При этом энергичном, коротком слове на мою голову ложилась нежная рука в латной перчатке, – рука танца, стремительного, как ветер, звучного, как град, и мелодического, как глубокий контральто. Легкий холод проходил от ног к горлу. Еще пьяные немцы, стуча кулаками, громогласно требовали прослезившее их: «Пошалей ты мена, торокая», но стук палочки о пюпитр внушал, что с этим покончено.

«Фанданго» – ритмическое внушение страсти, страстного и странного торжества. Вероятнее всего, что он –

транскрипция соловьиной трели, возведенной в высшую степень музыкальной отчетливости.

Я оделся, вышел; было одиннадцать утра, холодно и безнадежно светло.

По мостовой спешила в комиссариаты длинная вереница служащих. «Фанданго» звучало глуше, оно ушло в пульс, в дыхание, но был явствен стремительный перелет такта – даже в едва слышном напеве сквозь зубы, ставшем привычкой.

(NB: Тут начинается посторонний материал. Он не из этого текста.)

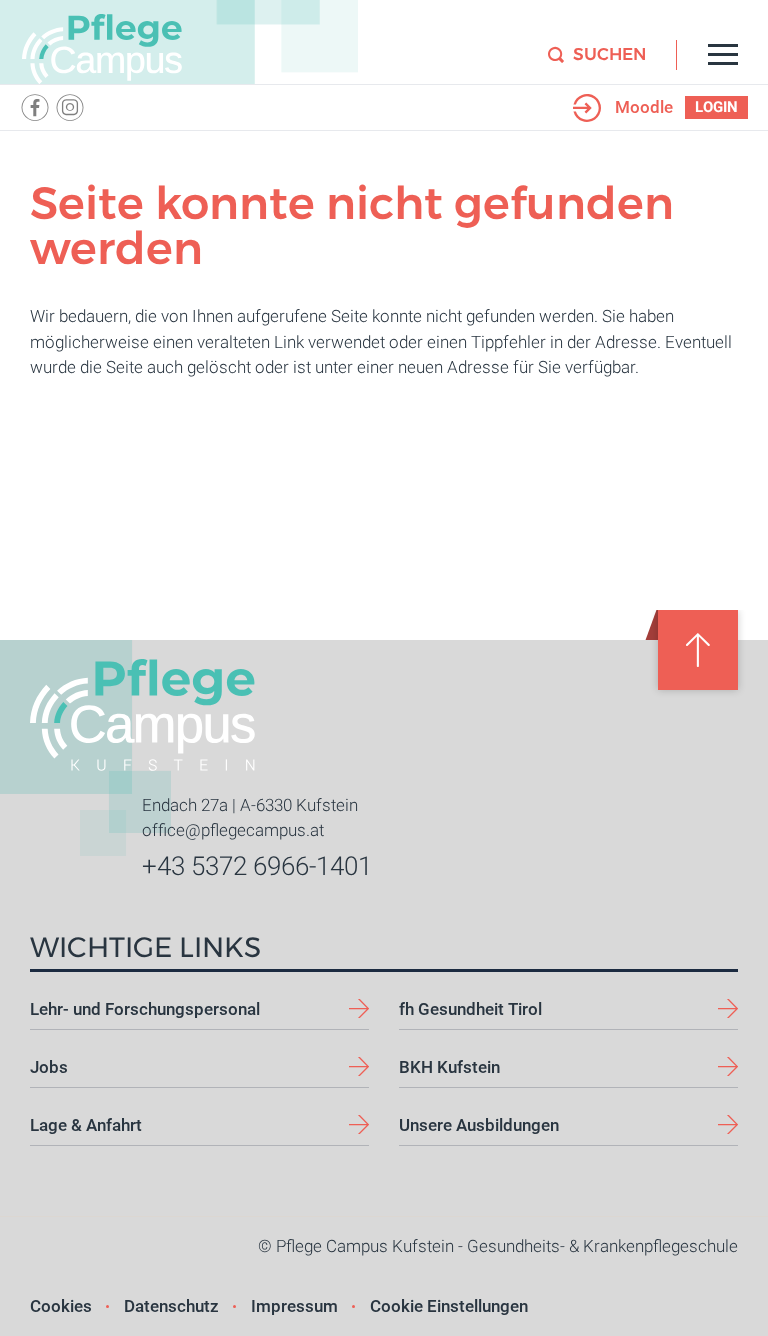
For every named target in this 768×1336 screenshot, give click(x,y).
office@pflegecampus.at (233, 830)
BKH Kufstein (449, 1067)
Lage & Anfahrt (86, 1125)
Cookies (61, 1306)
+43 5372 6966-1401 (257, 866)
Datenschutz (171, 1306)
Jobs (49, 1067)
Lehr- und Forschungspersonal (145, 1009)
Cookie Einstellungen (449, 1306)
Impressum (294, 1306)
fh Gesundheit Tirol (470, 1009)
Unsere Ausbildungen (479, 1125)
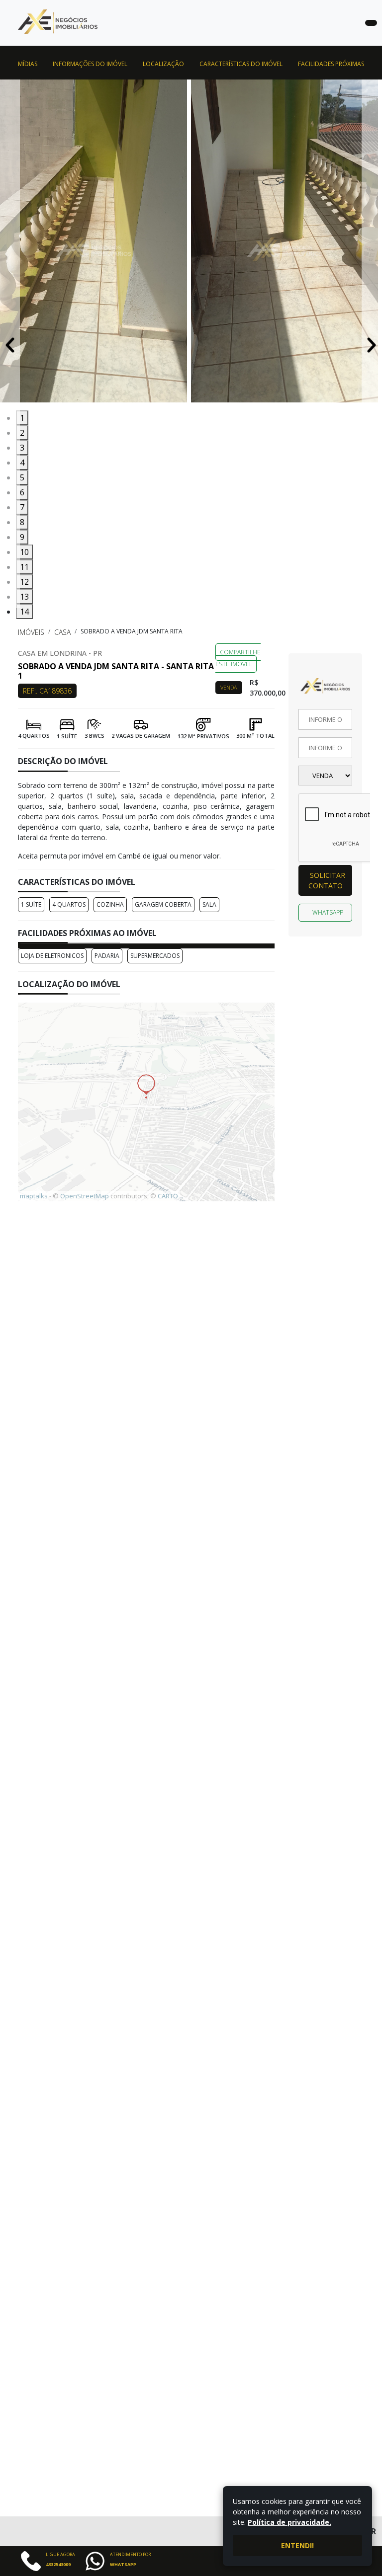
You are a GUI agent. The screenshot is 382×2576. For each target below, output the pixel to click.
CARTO (168, 1195)
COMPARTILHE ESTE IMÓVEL (238, 658)
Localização (163, 64)
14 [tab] (24, 611)
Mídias (27, 64)
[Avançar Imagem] (372, 343)
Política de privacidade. (289, 2522)
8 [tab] (22, 522)
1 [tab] (22, 417)
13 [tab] (24, 596)
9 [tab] (22, 537)
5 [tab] (22, 477)
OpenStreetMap (84, 1195)
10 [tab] (24, 551)
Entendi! (297, 2545)
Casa (62, 632)
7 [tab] (22, 507)
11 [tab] (24, 566)
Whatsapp (327, 912)
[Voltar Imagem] (10, 343)
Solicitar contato (326, 880)
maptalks (34, 1195)
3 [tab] (22, 447)
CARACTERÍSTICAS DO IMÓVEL (241, 64)
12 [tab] (24, 581)
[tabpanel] (95, 244)
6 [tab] (22, 492)
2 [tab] (22, 432)
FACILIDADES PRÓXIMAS (331, 64)
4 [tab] (22, 462)
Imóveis (31, 632)
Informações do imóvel (90, 64)
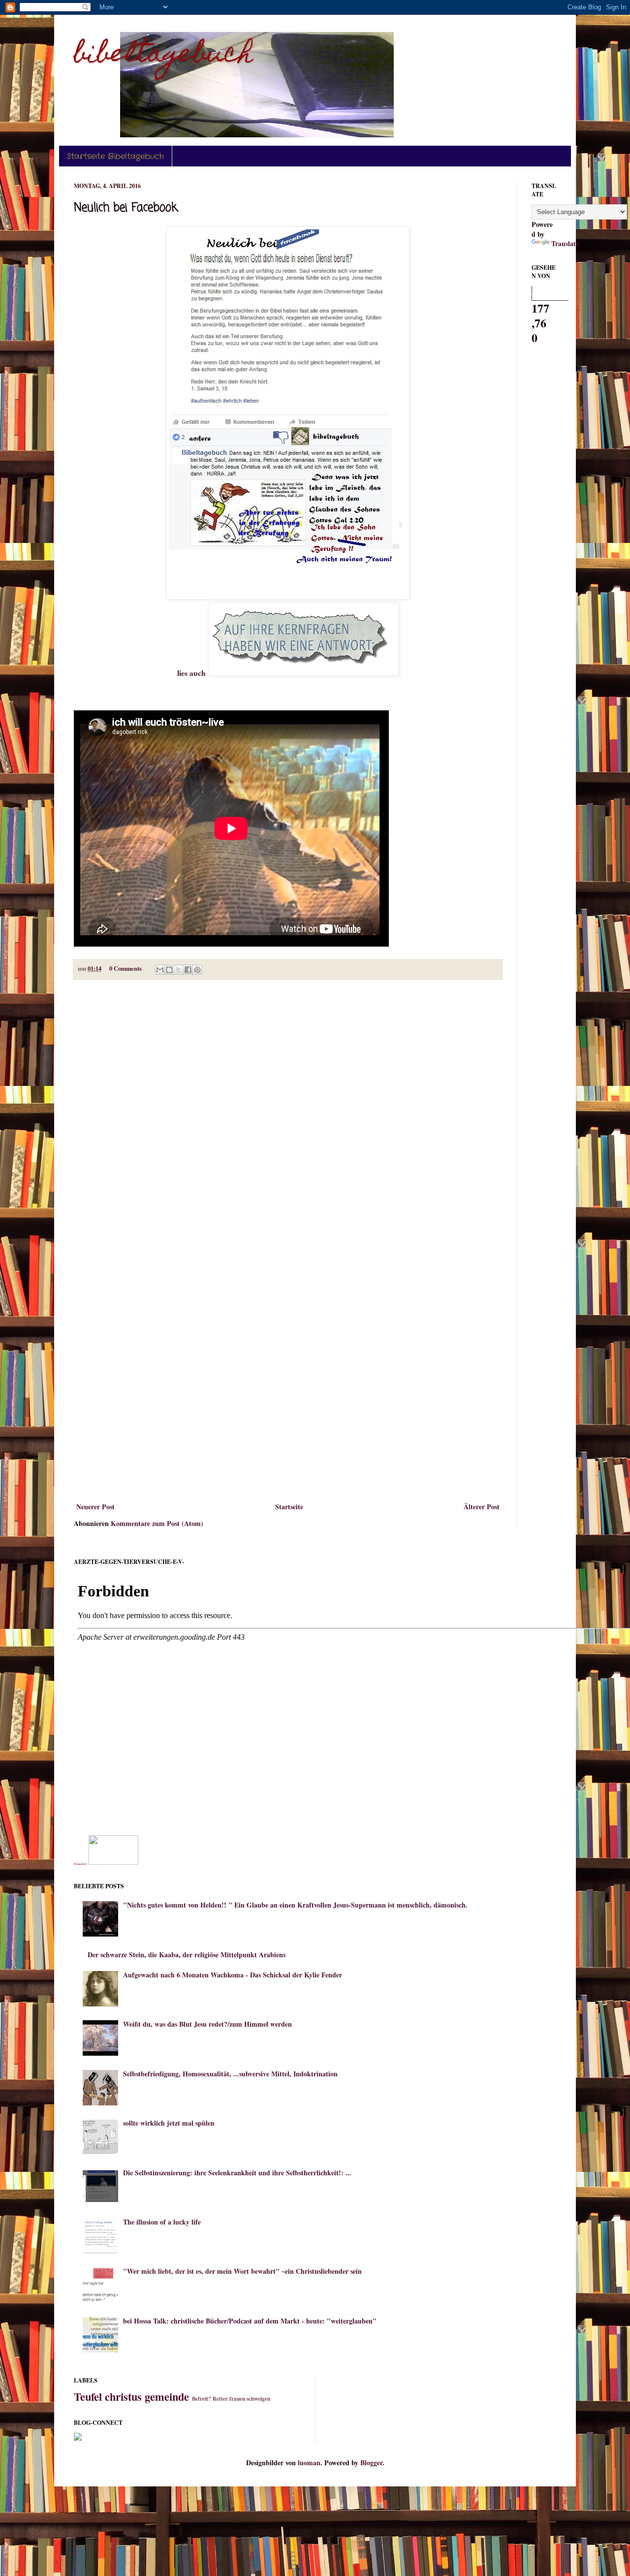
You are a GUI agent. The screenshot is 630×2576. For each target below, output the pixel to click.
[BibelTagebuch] (113, 1862)
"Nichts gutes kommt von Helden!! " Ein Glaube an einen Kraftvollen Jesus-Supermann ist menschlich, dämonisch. (295, 1905)
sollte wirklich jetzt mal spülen (169, 2123)
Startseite (289, 1506)
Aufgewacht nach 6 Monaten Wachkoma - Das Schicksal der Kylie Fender (232, 1975)
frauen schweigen (249, 2398)
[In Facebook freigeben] (188, 970)
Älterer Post (482, 1506)
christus (123, 2396)
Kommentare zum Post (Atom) (157, 1523)
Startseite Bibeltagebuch (115, 156)
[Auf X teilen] (179, 970)
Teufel (88, 2396)
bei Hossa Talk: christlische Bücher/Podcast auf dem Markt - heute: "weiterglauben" (250, 2321)
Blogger (371, 2462)
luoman (309, 2462)
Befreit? (201, 2398)
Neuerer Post (95, 1506)
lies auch (192, 673)
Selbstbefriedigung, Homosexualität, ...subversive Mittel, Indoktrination (230, 2073)
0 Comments (125, 968)
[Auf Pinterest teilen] (197, 970)
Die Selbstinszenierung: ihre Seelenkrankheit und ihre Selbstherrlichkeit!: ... (237, 2172)
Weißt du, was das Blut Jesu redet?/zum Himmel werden (207, 2024)
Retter (220, 2398)
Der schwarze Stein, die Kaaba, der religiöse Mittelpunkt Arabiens (186, 1954)
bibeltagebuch (163, 56)
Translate (565, 243)
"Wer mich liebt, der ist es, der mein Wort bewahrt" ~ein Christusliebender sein (242, 2271)
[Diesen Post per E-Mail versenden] (160, 970)
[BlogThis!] (169, 970)
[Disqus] (288, 1115)
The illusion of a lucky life (162, 2222)
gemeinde (167, 2396)
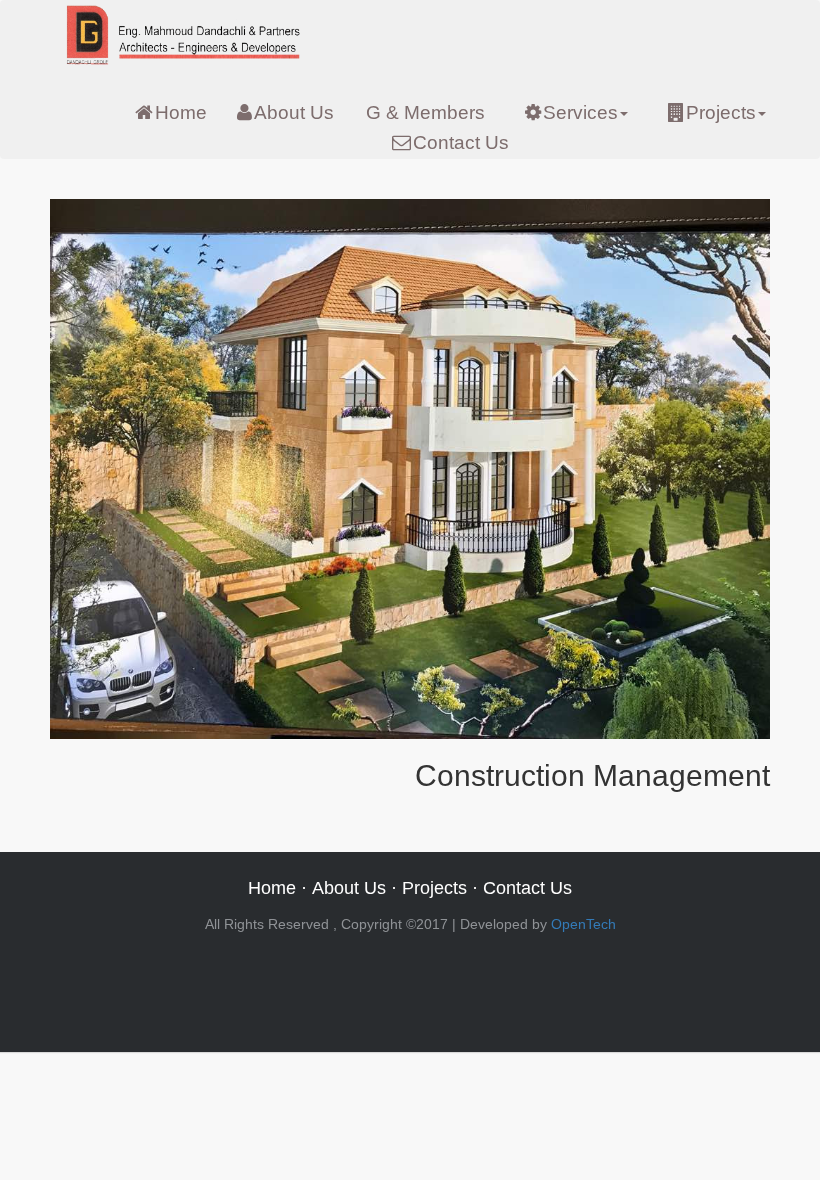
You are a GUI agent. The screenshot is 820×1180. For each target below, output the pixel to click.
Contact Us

Прохожие были одеты в пальто, переделанные из солдатских шинелей, полушубки, лосиные куртки, серые шинели, френчи и черные кожаные бушлаты. Если встречалось пальто штатское, то непременно старое, узкое пальто.

Миловидная барышня в платке лапала по снегу огромными валенками, клубя ртом синий и белый пар. Неуклюжей от рукавицы рукой прижимала она портфель. Выветренная, как известняк, – до дыр на игривых щеках, – бойко семенила старуха, подстриженная «в кружок», в желтых ботинках с высокими каблуками, куря толстый «Зефир».

Мрачные молодые мужчины шагали с нездешним видом.

Не раз, интересуясь всем, спрашивал я, почему прохожие избегают идти по тротуару, и разные получал ответы.

Один говорил: «Потому что меньше снашивается обувь».